**Task input:**
==*==
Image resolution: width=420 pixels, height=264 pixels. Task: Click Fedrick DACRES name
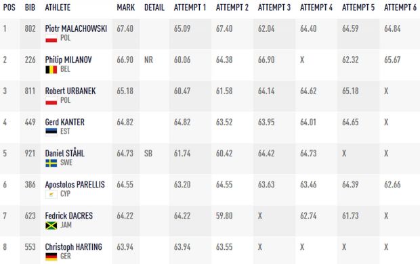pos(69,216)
==*==
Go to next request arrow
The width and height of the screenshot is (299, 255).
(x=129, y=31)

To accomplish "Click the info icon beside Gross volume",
==*==
**Exercise goal:** Copy the records above exactly, beginning at the line that contains "Go to next request arrow" and stopping after the line that contains "the info icon".

**Answer section:**
Go to next request arrow
The width and height of the screenshot is (299, 255).
(x=129, y=31)

To accomplish "Click the info icon beside Gross volume",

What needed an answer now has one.